GIVEN PROBLEM: Rewrite the entries from the line containing "How do I perform: Open the Calendar" down to the line containing "coord(416,76)", both included. Replace every "At what coordinates should I click to accomplish" with "Where should I click to" and leave everything else unchanged.

>> Begin

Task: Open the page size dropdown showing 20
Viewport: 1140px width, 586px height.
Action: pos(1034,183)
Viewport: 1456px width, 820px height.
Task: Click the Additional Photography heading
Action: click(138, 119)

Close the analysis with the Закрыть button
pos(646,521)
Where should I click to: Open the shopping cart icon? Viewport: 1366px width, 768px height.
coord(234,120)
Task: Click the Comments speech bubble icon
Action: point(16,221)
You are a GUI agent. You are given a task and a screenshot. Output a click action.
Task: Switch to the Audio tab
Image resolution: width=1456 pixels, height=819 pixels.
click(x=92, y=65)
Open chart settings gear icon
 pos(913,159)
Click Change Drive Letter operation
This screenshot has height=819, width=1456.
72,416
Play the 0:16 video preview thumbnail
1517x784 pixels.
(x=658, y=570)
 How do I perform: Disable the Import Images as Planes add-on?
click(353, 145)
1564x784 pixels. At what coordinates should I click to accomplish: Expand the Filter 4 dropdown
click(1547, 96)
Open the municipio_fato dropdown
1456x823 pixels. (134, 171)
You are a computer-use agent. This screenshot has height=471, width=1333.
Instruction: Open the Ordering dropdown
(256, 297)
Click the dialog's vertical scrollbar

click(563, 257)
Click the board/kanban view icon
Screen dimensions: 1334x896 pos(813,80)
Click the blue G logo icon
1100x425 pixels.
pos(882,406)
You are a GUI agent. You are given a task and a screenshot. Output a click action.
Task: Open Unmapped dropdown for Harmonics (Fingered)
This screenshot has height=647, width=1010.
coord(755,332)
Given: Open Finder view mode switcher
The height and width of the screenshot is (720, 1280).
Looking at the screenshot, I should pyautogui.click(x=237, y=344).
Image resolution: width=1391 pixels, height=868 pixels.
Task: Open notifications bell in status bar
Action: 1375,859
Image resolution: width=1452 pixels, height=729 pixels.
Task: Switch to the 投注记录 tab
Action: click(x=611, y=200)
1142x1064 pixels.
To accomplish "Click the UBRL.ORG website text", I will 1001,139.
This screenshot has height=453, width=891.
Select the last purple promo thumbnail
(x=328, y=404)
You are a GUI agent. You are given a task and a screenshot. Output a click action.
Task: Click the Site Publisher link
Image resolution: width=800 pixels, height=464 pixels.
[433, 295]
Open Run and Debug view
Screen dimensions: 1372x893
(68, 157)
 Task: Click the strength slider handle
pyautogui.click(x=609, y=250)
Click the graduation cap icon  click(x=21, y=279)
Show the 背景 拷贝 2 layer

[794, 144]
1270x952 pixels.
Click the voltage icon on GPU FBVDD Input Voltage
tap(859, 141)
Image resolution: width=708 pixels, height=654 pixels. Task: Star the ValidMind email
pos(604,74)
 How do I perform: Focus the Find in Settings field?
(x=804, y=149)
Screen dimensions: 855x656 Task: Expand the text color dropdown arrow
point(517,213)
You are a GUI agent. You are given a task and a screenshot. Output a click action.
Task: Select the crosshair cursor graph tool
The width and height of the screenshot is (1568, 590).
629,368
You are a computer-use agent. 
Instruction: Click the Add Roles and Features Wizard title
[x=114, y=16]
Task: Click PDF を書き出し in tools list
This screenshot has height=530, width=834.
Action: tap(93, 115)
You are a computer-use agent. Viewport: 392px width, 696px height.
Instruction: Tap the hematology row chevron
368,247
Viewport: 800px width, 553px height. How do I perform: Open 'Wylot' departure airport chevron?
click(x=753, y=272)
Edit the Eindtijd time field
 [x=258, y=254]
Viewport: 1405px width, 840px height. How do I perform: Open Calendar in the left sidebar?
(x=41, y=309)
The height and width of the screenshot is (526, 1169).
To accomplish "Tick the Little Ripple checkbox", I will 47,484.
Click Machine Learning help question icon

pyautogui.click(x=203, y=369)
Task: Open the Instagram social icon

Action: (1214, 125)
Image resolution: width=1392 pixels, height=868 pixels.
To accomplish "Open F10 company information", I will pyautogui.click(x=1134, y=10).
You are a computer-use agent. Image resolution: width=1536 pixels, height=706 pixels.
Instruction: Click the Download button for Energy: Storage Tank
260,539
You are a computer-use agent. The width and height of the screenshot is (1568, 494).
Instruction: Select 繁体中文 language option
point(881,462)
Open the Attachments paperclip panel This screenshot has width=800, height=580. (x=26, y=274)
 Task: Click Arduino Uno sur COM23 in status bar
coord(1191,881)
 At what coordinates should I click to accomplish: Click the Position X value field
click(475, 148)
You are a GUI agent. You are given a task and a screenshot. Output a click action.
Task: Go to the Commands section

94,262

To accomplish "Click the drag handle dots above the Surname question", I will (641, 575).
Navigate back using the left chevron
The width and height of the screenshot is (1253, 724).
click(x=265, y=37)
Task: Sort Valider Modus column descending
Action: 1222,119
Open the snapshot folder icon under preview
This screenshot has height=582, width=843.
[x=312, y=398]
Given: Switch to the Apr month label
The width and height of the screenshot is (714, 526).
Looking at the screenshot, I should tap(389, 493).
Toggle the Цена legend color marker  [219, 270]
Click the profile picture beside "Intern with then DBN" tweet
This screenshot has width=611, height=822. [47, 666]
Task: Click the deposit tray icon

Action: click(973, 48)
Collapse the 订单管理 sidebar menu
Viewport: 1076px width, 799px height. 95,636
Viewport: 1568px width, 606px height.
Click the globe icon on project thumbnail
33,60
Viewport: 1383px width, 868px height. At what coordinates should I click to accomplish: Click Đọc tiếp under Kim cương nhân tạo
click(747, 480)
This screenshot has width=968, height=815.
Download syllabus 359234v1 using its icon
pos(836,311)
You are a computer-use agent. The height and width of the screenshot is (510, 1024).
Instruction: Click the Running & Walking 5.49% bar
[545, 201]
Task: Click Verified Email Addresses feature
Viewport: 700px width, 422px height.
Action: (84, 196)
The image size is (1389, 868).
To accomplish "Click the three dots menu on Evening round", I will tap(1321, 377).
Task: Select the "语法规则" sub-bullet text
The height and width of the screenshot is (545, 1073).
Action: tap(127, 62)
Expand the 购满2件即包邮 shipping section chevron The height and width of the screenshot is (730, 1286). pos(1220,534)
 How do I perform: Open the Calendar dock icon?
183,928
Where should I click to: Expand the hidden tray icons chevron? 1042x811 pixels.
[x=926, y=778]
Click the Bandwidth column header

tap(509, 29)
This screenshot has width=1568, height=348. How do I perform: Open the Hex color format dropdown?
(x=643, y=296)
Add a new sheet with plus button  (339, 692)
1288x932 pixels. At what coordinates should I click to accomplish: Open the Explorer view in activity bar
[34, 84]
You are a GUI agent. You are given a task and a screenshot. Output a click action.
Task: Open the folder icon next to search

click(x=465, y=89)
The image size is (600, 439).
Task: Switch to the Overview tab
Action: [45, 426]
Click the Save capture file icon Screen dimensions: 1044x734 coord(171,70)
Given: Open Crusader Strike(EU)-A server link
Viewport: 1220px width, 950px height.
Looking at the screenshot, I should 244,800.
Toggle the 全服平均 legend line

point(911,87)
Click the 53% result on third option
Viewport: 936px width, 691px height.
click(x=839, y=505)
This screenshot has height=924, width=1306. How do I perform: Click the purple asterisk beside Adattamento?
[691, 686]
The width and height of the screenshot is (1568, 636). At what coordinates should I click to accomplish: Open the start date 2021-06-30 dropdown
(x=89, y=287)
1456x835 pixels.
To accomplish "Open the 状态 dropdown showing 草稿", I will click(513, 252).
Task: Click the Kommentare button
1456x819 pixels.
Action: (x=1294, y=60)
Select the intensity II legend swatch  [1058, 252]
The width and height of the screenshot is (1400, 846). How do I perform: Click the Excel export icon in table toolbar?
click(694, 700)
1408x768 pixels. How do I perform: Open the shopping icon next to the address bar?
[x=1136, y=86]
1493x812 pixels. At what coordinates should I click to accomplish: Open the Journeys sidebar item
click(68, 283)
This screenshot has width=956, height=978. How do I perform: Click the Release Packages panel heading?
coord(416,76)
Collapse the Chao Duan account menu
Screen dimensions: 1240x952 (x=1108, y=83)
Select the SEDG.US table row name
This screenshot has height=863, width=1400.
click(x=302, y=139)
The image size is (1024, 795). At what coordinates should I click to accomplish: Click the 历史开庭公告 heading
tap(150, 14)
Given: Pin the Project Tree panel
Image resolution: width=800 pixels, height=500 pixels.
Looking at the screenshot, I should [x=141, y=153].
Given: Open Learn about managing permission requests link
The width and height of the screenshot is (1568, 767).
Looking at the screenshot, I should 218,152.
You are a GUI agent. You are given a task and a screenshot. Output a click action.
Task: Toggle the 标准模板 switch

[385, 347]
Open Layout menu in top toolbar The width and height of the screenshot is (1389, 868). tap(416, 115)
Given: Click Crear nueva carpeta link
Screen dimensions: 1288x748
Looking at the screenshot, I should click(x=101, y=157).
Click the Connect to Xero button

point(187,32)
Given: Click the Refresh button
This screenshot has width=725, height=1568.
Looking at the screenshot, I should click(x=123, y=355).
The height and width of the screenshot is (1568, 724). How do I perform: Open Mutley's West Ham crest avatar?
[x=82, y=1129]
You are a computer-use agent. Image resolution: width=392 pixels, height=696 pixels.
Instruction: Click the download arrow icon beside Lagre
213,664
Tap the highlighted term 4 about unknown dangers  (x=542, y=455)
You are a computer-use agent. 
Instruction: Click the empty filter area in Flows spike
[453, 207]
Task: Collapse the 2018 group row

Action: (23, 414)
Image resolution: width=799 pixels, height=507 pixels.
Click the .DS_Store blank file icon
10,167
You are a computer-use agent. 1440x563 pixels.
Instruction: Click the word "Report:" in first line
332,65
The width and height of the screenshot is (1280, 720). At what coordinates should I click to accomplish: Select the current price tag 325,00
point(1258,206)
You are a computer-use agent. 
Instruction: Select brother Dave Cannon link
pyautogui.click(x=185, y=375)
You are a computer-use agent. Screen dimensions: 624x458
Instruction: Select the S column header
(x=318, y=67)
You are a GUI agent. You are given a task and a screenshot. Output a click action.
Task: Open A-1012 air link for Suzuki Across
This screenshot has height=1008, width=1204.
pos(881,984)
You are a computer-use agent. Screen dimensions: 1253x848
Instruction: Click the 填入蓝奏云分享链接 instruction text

>> End

RESULT OF THE TASK:
 How do I perform: Open the Calendar dock icon?
183,928
Where should I click to: Expand the hidden tray icons chevron? 1042x811 pixels.
[x=926, y=778]
Click the Bandwidth column header

tap(509, 29)
This screenshot has width=1568, height=348. How do I perform: Open the Hex color format dropdown?
(x=643, y=296)
Add a new sheet with plus button  (339, 692)
1288x932 pixels. Where should I click to: Open the Explorer view in activity bar
[34, 84]
You are a GUI agent. You are given a task and a screenshot. Output a click action.
Task: Open the folder icon next to search

click(x=465, y=89)
The image size is (600, 439).
Task: Switch to the Overview tab
Action: [45, 426]
Click the Save capture file icon Screen dimensions: 1044x734 coord(171,70)
Given: Open Crusader Strike(EU)-A server link
Viewport: 1220px width, 950px height.
Looking at the screenshot, I should 244,800.
Toggle the 全服平均 legend line

point(911,87)
Click the 53% result on third option
Viewport: 936px width, 691px height.
click(x=839, y=505)
This screenshot has height=924, width=1306. How do I perform: Click the purple asterisk beside Adattamento?
[691, 686]
The width and height of the screenshot is (1568, 636). Where should I click to: Open the start date 2021-06-30 dropdown
(x=89, y=287)
1456x835 pixels.
To accomplish "Open the 状态 dropdown showing 草稿", I will click(513, 252).
Task: Click the Kommentare button
1456x819 pixels.
Action: (x=1294, y=60)
Select the intensity II legend swatch  [1058, 252]
The width and height of the screenshot is (1400, 846). How do I perform: Click the Excel export icon in table toolbar?
click(694, 700)
1408x768 pixels. How do I perform: Open the shopping icon next to the address bar?
[x=1136, y=86]
1493x812 pixels. Where should I click to: Open the Journeys sidebar item
click(68, 283)
This screenshot has width=956, height=978. How do I perform: Click the Release Packages panel heading?
coord(416,76)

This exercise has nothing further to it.